What would I prefer - an over-fitted model or a less accurate model?



Let's say we have two models trained. And let's say we are looking for good accuracy. The first has an accuracy of 100% on training set and 84% on test set. Clearly over-fitted. The second has an accuracy of 83% on training set and 83% on test set.

On the one hand, model #1 is over-fitted but on the other hand it still yields better performance on an unseen test set than the good general model in #2.

Which model would you choose to use in production? The First or the Second and why?

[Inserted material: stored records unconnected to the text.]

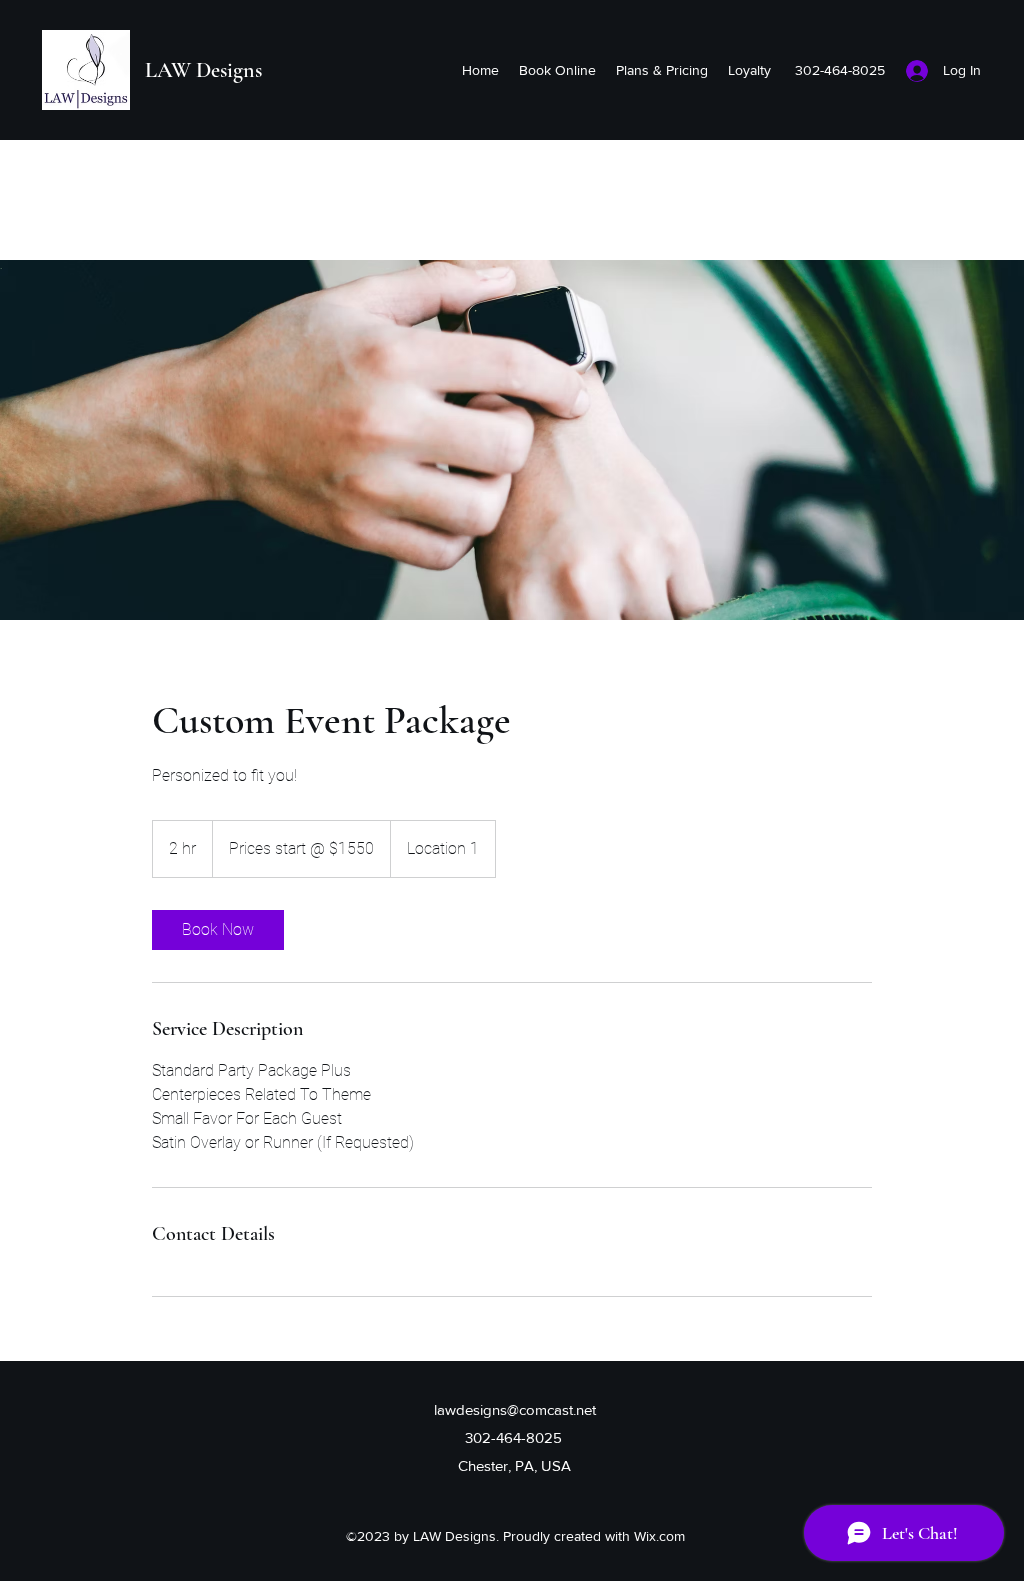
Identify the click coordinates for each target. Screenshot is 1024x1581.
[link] (218, 930)
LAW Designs (203, 70)
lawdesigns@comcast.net (515, 1409)
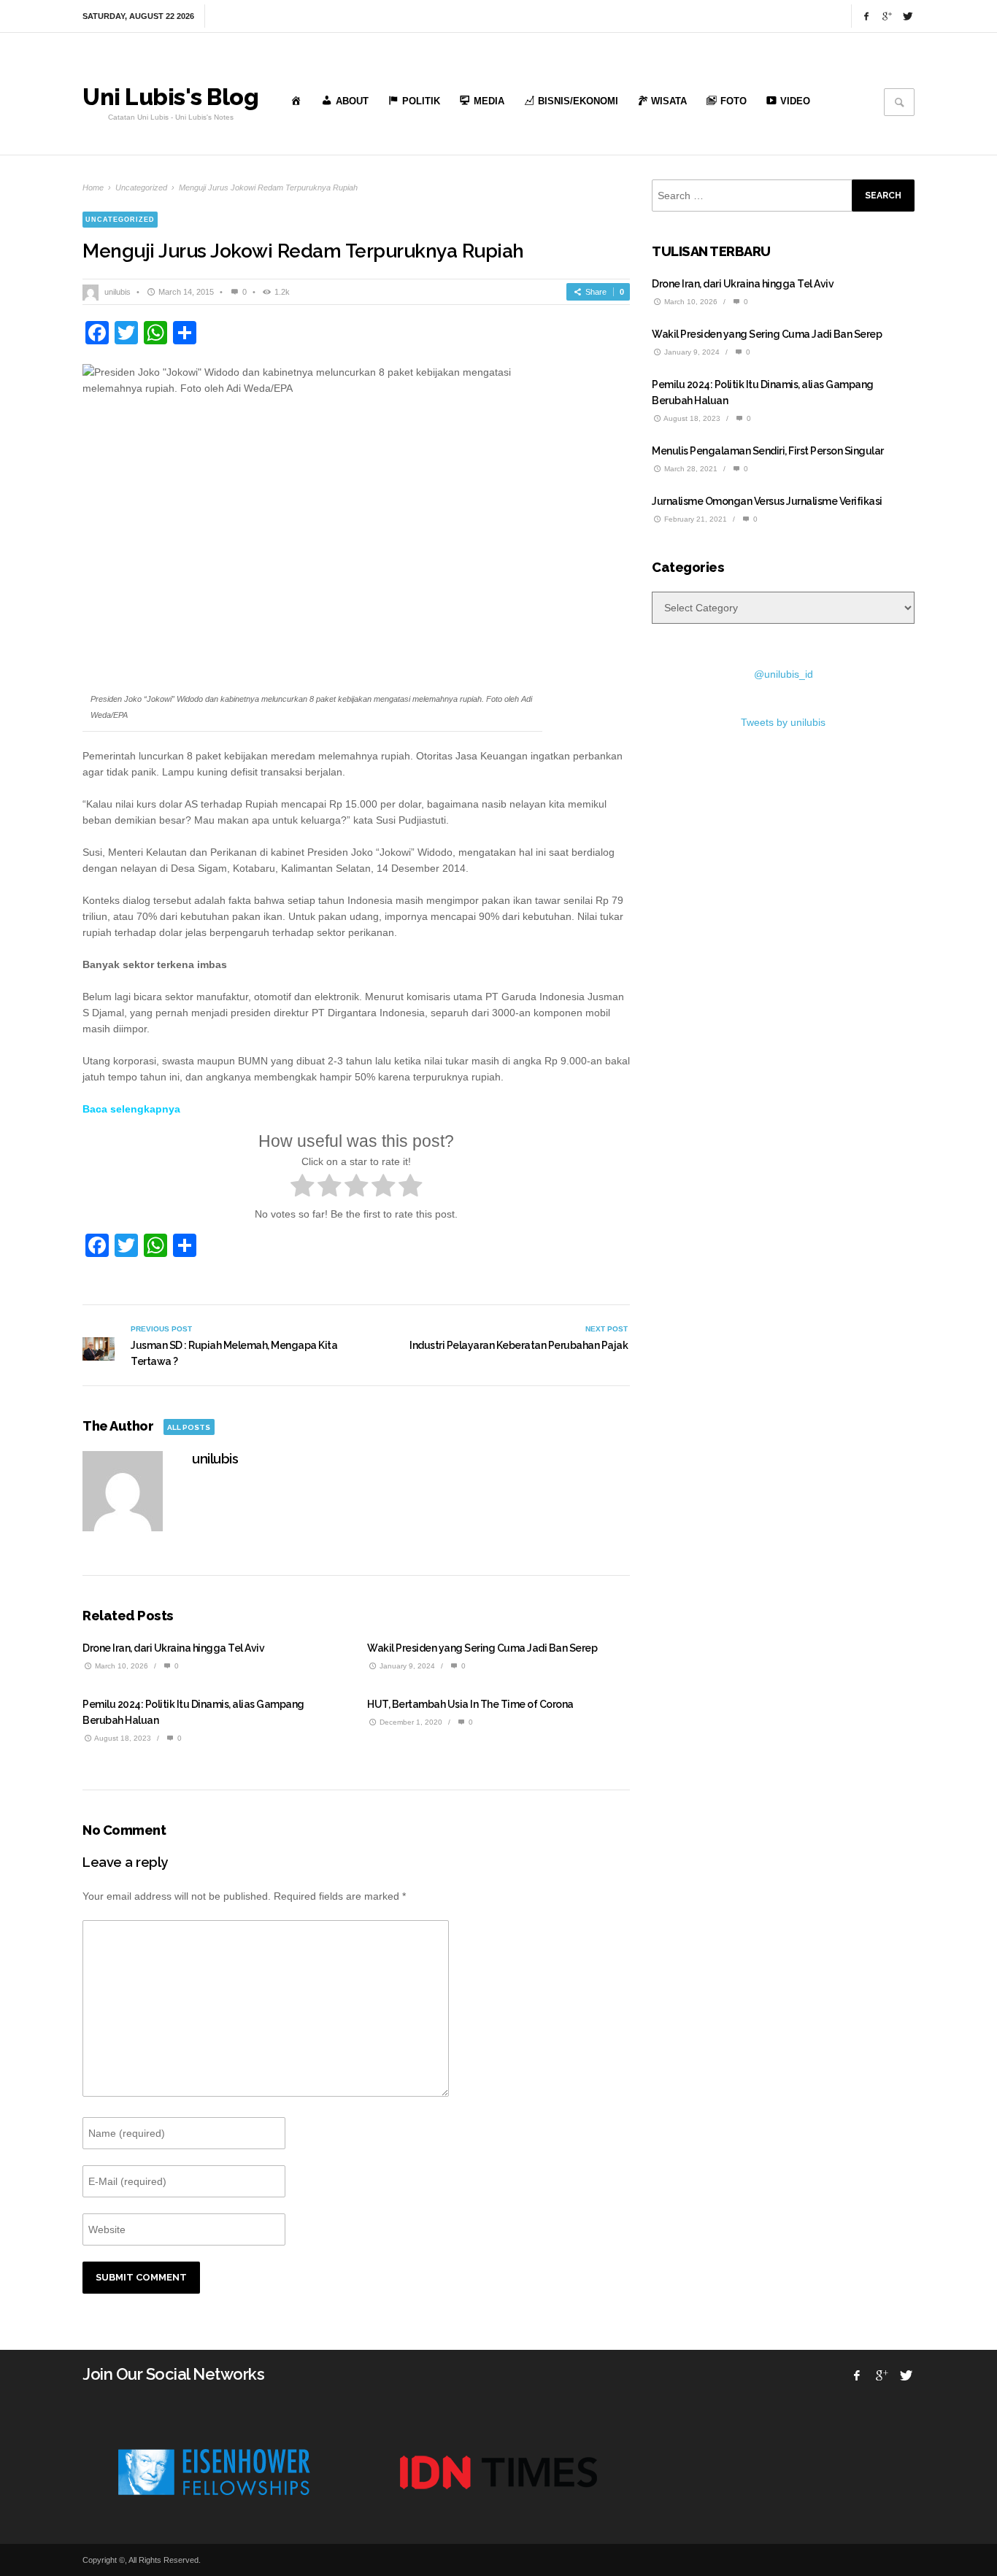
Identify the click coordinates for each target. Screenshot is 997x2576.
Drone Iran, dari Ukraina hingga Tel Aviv (173, 1648)
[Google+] (887, 16)
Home (93, 187)
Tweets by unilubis (783, 722)
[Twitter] (906, 16)
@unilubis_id (783, 674)
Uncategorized (141, 187)
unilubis (117, 291)
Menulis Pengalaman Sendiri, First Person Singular (768, 451)
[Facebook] (866, 16)
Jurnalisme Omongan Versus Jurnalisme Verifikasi (767, 501)
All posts (188, 1427)
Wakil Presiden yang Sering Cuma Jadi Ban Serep (482, 1648)
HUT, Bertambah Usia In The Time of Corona (470, 1704)
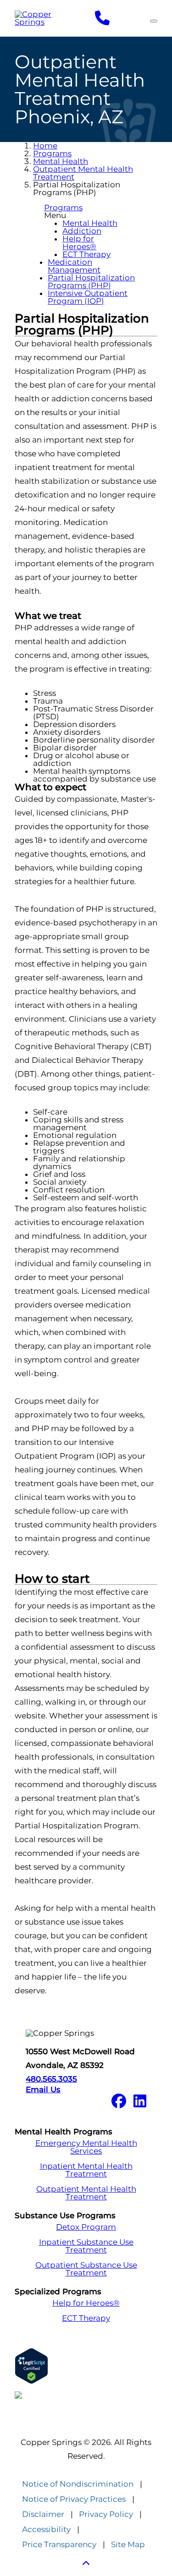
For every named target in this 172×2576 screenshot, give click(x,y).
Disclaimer (43, 2514)
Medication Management (74, 265)
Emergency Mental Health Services (86, 2147)
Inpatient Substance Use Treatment (86, 2246)
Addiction (81, 230)
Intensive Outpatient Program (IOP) (88, 297)
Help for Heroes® (79, 242)
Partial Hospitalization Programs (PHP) (91, 281)
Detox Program (86, 2227)
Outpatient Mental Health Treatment (83, 172)
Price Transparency (59, 2545)
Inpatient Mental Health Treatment (86, 2170)
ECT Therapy (86, 254)
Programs (52, 153)
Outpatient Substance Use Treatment (86, 2269)
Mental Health (60, 161)
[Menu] (153, 21)
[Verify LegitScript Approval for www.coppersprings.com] (86, 2366)
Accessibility (46, 2529)
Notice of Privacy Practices (74, 2499)
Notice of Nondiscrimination (77, 2484)
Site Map (128, 2545)
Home (45, 145)
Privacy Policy (106, 2514)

Posted 2020-01-12T13:48:25.717

Reputation: 449

3The difference of 1% on the test set makes it easy to choose the 2nd one. But I think if the difference was 10% on the test set than people might choose the "overfit" model. – jerlich – 2020-01-13T06:55:12.667

31% difference in test accuracy will not be statistically significant for many test sets. How big is yours? – Will – 2020-01-13T09:27:30.437

Can we have a third option: use the second to further improve into a third? The second is likely more salvageable than the first, but neither would be ideal in production. What is your goal? – Mast – 2020-01-13T10:41:31.620

The test and train set metrics are random variables - if for example you're using k-fold cross validation then you can estimate the confidence of both using the variance for example - this could indicate that you cannot really say 1 is higher than 2 with say 90% confidence. So whilst it's a bit hand wavey I would prefer the model which generalises better – David Waterworth – 2020-01-13T21:57:10.057

3As mentioned in @Ray's answer, it is not correct that the first model is necessarily overfit. Random Forests, for example, are explicitly designed to produce this situation. – Matthew Drury – 2020-01-17T19:23:30.873



There are a couple of nuances here.

  1. Complexity question very important - ocams razor
  2. CV - is this trully the case 84%/83% (test it for train+test with CV)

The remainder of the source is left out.